Tarea a realizar: Reemplaza "Viewport" por "Display" en todos los registros siguientes y reprodúcelos sin ningún otro cambio.

++++ Registros proporcionados

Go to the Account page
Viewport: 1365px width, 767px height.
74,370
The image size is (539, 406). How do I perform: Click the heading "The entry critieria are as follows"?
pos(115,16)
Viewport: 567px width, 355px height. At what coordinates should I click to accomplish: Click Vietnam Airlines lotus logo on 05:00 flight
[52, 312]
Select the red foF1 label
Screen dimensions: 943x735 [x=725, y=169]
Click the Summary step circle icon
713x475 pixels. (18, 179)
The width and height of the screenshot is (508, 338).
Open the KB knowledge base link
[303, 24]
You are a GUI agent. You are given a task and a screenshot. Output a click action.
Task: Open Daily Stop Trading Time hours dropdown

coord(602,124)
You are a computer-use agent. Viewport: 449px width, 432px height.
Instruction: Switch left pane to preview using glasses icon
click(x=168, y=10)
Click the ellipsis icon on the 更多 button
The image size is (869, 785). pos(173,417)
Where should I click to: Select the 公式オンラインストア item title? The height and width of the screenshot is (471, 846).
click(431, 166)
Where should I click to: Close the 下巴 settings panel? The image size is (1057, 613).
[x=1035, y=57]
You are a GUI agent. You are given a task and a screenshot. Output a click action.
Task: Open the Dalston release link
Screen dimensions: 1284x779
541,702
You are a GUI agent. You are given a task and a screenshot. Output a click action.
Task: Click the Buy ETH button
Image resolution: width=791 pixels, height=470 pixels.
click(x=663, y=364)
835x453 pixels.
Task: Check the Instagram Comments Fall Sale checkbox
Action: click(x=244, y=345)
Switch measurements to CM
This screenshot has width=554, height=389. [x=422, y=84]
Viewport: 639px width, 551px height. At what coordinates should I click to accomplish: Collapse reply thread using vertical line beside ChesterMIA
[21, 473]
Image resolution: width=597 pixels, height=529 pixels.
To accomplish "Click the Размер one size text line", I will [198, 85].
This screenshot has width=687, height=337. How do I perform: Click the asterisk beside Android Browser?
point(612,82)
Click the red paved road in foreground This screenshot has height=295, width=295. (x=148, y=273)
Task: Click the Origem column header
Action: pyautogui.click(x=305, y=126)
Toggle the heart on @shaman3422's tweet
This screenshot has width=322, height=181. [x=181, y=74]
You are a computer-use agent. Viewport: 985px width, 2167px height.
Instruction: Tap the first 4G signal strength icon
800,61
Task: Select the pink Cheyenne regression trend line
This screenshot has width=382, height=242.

++++++++

Respuesta esperada:
Go to the Account page
Display: 1365px width, 767px height.
74,370
The image size is (539, 406). How do I perform: Click the heading "The entry critieria are as follows"?
pos(115,16)
Display: 567px width, 355px height. At what coordinates should I click to accomplish: Click Vietnam Airlines lotus logo on 05:00 flight
[52, 312]
Select the red foF1 label
Screen dimensions: 943x735 [x=725, y=169]
Click the Summary step circle icon
713x475 pixels. (18, 179)
The width and height of the screenshot is (508, 338).
Open the KB knowledge base link
[303, 24]
You are a GUI agent. You are given a task and a screenshot. Output a click action.
Task: Open Daily Stop Trading Time hours dropdown

coord(602,124)
You are a computer-use agent. Display: 449px width, 432px height.
Instruction: Switch left pane to preview using glasses icon
click(x=168, y=10)
Click the ellipsis icon on the 更多 button
The image size is (869, 785). pos(173,417)
Where should I click to: Select the 公式オンラインストア item title? The height and width of the screenshot is (471, 846).
click(431, 166)
Where should I click to: Close the 下巴 settings panel? The image size is (1057, 613).
[x=1035, y=57]
You are a GUI agent. You are given a task and a screenshot. Output a click action.
Task: Open the Dalston release link
Screen dimensions: 1284x779
541,702
You are a GUI agent. You are given a task and a screenshot. Output a click action.
Task: Click the Buy ETH button
Image resolution: width=791 pixels, height=470 pixels.
click(x=663, y=364)
835x453 pixels.
Task: Check the Instagram Comments Fall Sale checkbox
Action: click(x=244, y=345)
Switch measurements to CM
This screenshot has width=554, height=389. [x=422, y=84]
Display: 639px width, 551px height. At what coordinates should I click to accomplish: Collapse reply thread using vertical line beside ChesterMIA
[21, 473]
Image resolution: width=597 pixels, height=529 pixels.
To accomplish "Click the Размер one size text line", I will [198, 85].
This screenshot has width=687, height=337. How do I perform: Click the asterisk beside Android Browser?
point(612,82)
Click the red paved road in foreground This screenshot has height=295, width=295. (x=148, y=273)
Task: Click the Origem column header
Action: pyautogui.click(x=305, y=126)
Toggle the heart on @shaman3422's tweet
This screenshot has width=322, height=181. [x=181, y=74]
You are a computer-use agent. Display: 985px width, 2167px height.
Instruction: Tap the first 4G signal strength icon
800,61
Task: Select the pink Cheyenne regression trend line
This screenshot has width=382, height=242.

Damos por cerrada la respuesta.